*Document passage*:
┌──

An official from a member nation of the Vienna-based International Atomic Energy Agency says the Iranian decision was reached shortly after Japan's March 11 earthquake and tsunami that crippled the Fukushima Dai-ichi nuclear complex, spewed radiation into the atmosphere and evolved into the worst nuclear disaster since the 1986 Chernobyl catastrophe.

The review, said the official, included studying a 2005 report that focused on Iran's southwestern Khuzestan province - site of a planned nuclear plant near the town of Darkhovin on the northern tip of the Persian Gulf - that was updated in 2010 and early this year with a study of earthquakes that have hit other Iranian provinces in the last decade.

The official said Tuesday that the report warns that "data collected since the year 2000 shows the incontrovertible risks of establishing nuclear sites in the proximity of fault lines" in Khuzestan and 19 other Iranian provinces.

The official, who asked for anonymity in exchange for divulging intelligence information, said the review was conducted by President Mahmoud Ahmadinejad, Iranian nuclear chief Fereidoun Abbasi, Saeed Jalili, secretary of the Supreme National Security Council and Revolutionary Guard head Gen. Mohammad Ali Jafari.

The meeting ended with instructions approved by Iran's Supreme Leader Ayatollah Ali Khamenei that - despite the scientists' warnings - work should continue on nuclear reactor designs. It was also decided to restrict access to the report, entitled "Geological Analysis and Seismic Activity in Khuzestan: Safety and Environment" by deleting it from computers at Tehran University's Geographic Institute, the official said.

└──

*What to work on*:
Answer these questions from the passage on Iran's nuclear review:
(a) Which town is the planned nuclear plant in Khuzestan province near?
(b) Who approved the instructions that work should continue on nuclear reactor designs?
(c) At which institution were computers to have the report deleted from them?

[Source data]
┌──

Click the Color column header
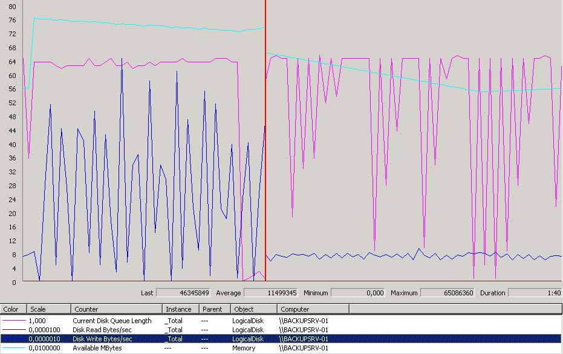563x354 pixels. tap(13, 309)
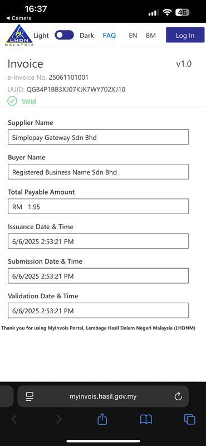Tap the Safari share icon
Viewport: 206px width, 446px height.
[102, 419]
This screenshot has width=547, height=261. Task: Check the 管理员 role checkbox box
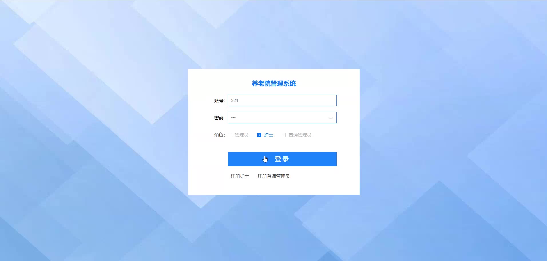230,135
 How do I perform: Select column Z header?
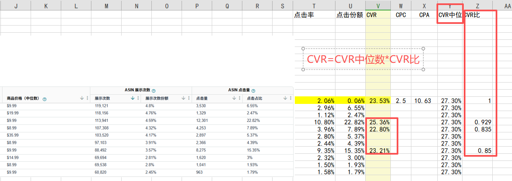point(477,5)
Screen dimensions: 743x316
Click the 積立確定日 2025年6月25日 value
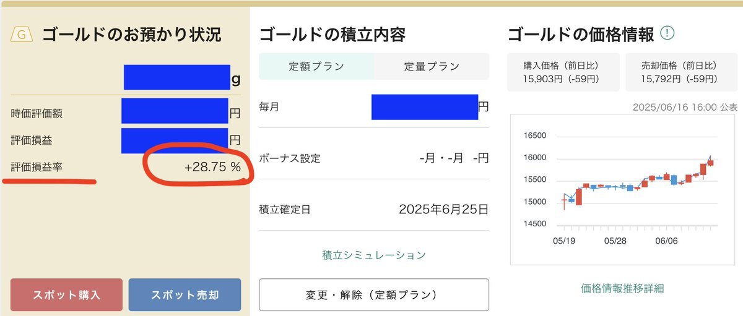(x=443, y=209)
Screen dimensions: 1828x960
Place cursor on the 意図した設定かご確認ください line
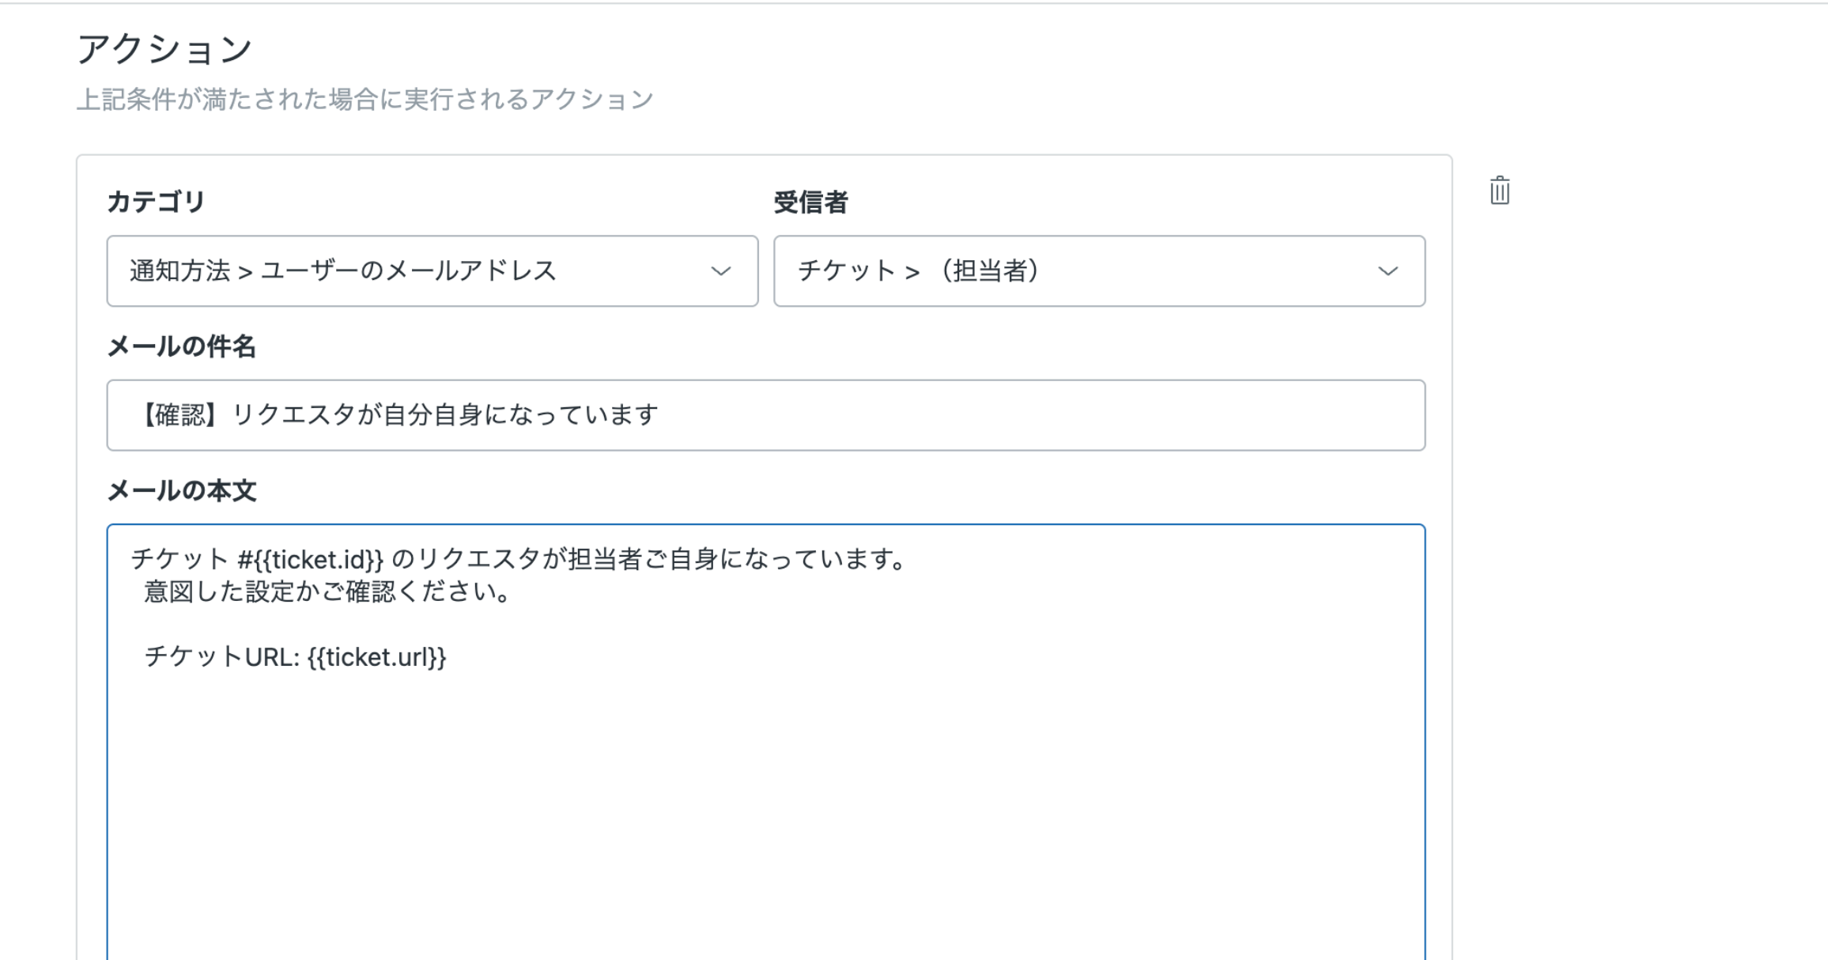327,592
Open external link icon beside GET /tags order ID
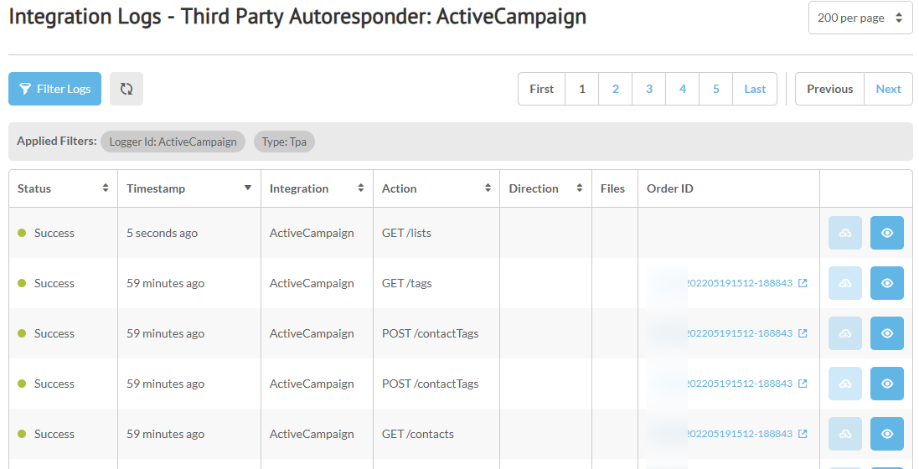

└──

*Exercise answer*:
(a) Darkhovin
(b) Iran's Supreme Leader Ayatollah Ali Khamenei
(c) Tehran University's Geographic Institute